◆ **Task prompt**:
Take the lines from the beginning of the data below through the line holding "Click green status bar beside Permalinks Ok" and return exactly those.

(Recorded data)
══════════════════════════════
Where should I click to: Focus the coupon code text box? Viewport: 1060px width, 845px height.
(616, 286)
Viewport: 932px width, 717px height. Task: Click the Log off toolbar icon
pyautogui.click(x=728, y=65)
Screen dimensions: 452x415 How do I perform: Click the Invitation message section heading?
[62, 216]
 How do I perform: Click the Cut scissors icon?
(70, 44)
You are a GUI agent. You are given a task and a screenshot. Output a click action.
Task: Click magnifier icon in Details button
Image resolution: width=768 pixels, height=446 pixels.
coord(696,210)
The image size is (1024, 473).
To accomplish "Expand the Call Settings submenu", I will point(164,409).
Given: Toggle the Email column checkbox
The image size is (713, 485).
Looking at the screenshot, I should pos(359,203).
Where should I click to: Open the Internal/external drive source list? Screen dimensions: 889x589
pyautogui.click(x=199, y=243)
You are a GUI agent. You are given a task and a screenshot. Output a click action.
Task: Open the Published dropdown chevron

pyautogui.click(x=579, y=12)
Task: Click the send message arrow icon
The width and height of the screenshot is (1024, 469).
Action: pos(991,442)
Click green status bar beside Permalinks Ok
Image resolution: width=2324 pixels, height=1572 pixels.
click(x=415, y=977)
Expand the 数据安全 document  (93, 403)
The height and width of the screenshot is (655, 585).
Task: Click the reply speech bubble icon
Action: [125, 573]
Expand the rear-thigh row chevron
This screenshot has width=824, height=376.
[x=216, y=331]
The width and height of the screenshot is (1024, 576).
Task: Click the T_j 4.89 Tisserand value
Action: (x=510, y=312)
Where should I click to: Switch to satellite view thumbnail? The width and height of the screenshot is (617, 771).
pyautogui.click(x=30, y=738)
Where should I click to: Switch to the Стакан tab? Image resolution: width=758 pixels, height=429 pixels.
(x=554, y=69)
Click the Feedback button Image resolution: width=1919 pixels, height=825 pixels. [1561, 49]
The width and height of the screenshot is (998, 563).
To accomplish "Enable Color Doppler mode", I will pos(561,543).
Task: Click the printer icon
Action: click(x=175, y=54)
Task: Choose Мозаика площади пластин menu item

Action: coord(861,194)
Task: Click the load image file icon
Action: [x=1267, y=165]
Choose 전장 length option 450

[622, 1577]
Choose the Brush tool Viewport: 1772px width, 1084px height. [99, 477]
══════════════════════════════
◆ **Exercise result**:
Where should I click to: Focus the coupon code text box? Viewport: 1060px width, 845px height.
(616, 286)
Viewport: 932px width, 717px height. Task: Click the Log off toolbar icon
pyautogui.click(x=728, y=65)
Screen dimensions: 452x415 How do I perform: Click the Invitation message section heading?
[62, 216]
 How do I perform: Click the Cut scissors icon?
(70, 44)
You are a GUI agent. You are given a task and a screenshot. Output a click action.
Task: Click magnifier icon in Details button
Image resolution: width=768 pixels, height=446 pixels.
coord(696,210)
The image size is (1024, 473).
To accomplish "Expand the Call Settings submenu", I will point(164,409).
Given: Toggle the Email column checkbox
The image size is (713, 485).
Looking at the screenshot, I should pos(359,203).
Where should I click to: Open the Internal/external drive source list? Screen dimensions: 889x589
pyautogui.click(x=199, y=243)
You are a GUI agent. You are given a task and a screenshot. Output a click action.
Task: Open the Published dropdown chevron

pyautogui.click(x=579, y=12)
Task: Click the send message arrow icon
The width and height of the screenshot is (1024, 469).
Action: pos(991,442)
Click green status bar beside Permalinks Ok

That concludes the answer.